O Geraldo Alckmin candidato à Presidência da República na missão de lutar para remover o adversário do poder não é o mesmo Geraldo Alckmin que, pareceu a todos, tirou José Serra do páreo dentro do PSDB mediante combatividade e persistência, contra as evidências eleitorais em favor do então prefeito de São Paulo.
O que nos leva à seguinte hipótese: Serra diz a verdade quando insiste em que não foi preterido, abriu mão da candidatura. E se o fez, tendo assumidamente o desejo de ser presidente do Brasil, por alguma boa razão decidiu assim.
Vai ficando cada vez mais claro que o PSDB, ou sua cúpula, não se deu ao trabalho de informar ao respeitável público, mas, na verdade, não disputou esta eleição para valer.
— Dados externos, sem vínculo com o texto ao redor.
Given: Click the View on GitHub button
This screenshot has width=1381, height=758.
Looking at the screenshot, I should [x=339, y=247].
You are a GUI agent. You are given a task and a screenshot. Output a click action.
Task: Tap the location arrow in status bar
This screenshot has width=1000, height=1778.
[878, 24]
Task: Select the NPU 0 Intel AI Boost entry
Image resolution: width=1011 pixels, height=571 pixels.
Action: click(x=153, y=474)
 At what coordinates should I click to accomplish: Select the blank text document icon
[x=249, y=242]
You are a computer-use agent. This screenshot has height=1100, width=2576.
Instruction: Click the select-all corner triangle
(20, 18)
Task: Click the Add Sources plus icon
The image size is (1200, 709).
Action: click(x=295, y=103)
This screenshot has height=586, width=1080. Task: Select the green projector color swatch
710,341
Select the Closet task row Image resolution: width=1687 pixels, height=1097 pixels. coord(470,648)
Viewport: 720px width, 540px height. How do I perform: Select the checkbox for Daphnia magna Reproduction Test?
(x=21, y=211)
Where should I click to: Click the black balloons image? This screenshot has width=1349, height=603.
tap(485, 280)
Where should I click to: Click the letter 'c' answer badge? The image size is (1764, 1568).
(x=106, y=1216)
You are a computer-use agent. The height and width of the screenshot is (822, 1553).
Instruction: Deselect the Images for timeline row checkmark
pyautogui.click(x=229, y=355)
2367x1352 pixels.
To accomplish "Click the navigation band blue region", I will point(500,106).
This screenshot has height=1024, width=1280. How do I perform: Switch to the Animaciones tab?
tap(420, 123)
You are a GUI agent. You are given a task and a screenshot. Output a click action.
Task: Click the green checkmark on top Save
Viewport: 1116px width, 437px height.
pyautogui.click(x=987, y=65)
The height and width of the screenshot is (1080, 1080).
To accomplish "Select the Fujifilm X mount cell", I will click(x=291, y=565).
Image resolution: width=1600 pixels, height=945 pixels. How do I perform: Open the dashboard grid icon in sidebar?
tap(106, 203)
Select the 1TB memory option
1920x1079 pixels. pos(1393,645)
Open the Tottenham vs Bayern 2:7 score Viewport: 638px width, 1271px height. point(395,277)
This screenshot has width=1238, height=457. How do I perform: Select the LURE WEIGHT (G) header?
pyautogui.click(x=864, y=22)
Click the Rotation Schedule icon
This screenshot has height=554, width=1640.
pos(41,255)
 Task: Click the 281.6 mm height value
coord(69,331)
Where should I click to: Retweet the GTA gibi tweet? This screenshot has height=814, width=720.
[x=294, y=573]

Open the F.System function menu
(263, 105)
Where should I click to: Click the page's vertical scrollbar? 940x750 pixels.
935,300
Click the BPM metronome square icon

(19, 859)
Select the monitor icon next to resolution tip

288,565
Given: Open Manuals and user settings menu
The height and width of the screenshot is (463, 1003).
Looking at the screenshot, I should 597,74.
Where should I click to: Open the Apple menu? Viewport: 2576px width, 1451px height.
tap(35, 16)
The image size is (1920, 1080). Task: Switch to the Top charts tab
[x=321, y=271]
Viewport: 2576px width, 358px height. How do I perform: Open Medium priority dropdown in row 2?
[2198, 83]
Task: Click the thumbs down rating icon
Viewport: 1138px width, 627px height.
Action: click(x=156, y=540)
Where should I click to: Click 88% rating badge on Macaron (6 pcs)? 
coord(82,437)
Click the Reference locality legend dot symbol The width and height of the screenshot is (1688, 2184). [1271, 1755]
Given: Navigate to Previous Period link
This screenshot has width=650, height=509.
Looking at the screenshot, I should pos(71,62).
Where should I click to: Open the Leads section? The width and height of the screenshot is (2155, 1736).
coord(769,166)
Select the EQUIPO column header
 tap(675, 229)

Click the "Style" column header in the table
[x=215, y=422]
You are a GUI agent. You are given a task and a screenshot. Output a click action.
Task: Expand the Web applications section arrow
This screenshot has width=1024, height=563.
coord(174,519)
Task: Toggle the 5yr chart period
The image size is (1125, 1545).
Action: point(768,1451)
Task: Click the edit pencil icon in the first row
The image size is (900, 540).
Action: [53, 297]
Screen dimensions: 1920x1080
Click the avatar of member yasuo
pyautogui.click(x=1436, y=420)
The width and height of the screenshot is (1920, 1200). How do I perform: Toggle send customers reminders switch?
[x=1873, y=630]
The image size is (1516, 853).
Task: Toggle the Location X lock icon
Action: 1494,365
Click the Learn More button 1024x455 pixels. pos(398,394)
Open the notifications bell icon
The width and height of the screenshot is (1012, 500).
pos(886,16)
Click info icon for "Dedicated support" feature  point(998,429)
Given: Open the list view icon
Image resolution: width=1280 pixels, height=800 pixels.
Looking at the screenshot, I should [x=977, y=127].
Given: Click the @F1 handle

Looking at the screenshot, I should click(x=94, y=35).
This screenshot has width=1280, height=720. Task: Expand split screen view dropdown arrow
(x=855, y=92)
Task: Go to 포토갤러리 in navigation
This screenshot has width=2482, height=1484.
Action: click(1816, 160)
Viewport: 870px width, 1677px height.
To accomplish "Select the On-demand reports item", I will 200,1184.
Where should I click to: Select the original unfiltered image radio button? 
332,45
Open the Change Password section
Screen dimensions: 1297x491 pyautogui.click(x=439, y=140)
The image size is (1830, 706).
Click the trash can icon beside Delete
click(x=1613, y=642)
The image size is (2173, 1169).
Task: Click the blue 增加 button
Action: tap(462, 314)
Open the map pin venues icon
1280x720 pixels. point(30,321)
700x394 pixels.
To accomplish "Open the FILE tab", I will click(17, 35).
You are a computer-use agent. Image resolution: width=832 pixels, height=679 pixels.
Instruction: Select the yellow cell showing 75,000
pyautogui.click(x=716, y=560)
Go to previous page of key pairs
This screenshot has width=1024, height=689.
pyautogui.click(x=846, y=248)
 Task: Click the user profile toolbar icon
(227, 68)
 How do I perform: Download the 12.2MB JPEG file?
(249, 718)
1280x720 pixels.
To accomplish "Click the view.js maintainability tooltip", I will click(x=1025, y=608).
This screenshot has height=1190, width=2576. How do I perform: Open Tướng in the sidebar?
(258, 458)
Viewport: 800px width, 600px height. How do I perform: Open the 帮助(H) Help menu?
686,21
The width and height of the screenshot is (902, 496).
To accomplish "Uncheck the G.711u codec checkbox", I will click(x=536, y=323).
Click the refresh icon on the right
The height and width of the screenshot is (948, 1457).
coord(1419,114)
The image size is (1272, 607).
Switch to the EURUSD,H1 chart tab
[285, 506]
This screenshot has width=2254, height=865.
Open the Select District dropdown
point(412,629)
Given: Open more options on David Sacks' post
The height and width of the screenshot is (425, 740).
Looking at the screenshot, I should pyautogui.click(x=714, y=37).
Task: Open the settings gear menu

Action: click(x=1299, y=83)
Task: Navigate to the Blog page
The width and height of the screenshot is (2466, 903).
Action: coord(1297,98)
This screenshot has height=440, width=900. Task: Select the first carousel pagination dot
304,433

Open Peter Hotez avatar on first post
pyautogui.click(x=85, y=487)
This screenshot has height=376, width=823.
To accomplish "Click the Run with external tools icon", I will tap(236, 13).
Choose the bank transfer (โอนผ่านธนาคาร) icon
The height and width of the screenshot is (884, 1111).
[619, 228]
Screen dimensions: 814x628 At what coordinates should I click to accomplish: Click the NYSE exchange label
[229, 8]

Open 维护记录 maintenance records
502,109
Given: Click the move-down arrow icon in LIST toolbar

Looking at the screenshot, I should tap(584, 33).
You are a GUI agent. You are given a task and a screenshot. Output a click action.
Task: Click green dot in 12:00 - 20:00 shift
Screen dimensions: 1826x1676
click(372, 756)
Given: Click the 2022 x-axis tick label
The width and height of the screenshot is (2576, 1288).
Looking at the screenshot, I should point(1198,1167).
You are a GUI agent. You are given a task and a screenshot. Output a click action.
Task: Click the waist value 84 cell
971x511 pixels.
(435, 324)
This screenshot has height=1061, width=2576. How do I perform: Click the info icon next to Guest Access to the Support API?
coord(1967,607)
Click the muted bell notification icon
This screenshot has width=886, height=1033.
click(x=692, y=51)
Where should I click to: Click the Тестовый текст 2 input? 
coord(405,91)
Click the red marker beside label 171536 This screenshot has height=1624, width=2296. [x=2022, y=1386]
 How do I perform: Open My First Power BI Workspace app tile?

Achou difícil, não quis correr o risco e deixou para a próxima, acreditando ter encontro marcado com a vitória em 2010. Resta saber se o eleitor, diante do espetáculo em curso, vai comparecer.
Ação e omissão
Os intelectuais que se reuniram em São Paulo para dar apoio à reeleição de Lula não repetiram o vexame da cena carioca de defesa explícita de uma espécie de operação mãos sujas como contingência da política.
Exaltaram os feitos, na visão deles, bem feitos e em alguns casos até perfeitos do presidente em seus primeiros quatro anos de mandato, mas acharam por bem guardar silêncio quanto à questão ética.
É um direito que os assiste. Mas importante seria que tivessem a consciência de que tal omissão equivale a um aval a toda e qualquer conduta fora dos parâmetros legais. Aí incluída a pirataria de produções culturais e as malfeitorias de todos os outros partidos e segmentos sociais.
Marcam, assim, posição de admissão militante à corrupção por ser ela, na interpretação deles, inerente ao exercício da política.
Mais tarde, quando outros estiverem no poder e porventura argumentos semelhantes forem invocados para justificar desvios de conduta, não poderão reclamar.
Aliás, subtraíram a si mesmos desde já o direito à condenação de ordem ética, e pela natureza dos crimes listados pelo procurador-geral da República na “denúncia dos 40”, até mesmo criminal.
No caso da escolha posta por Stanislaw Ponte Preta – “ou restaure-se a moralidade ou nos locupletemos todos” –, ficaram com a segunda opção. Para sempre.
Se companhia é ponto, diga-se em favor deles que não são os únicos.
Sendo o descaso à ética um fator de peso nesta eleição – e é, pois consta como questão explicitamente excludente na decisão do voto –, para citar de novo Sérgio Porto, o Brasil envereda pelo perigoso terreno da galhofa.
Quem acha que as pessoas devem andar direito como pressuposto básico, não como vantagem comparativa, é posto na lista dos ressentidos e estraga-prazeres. Veremos, pois, em médio prazo, o resultado da condescendência moral.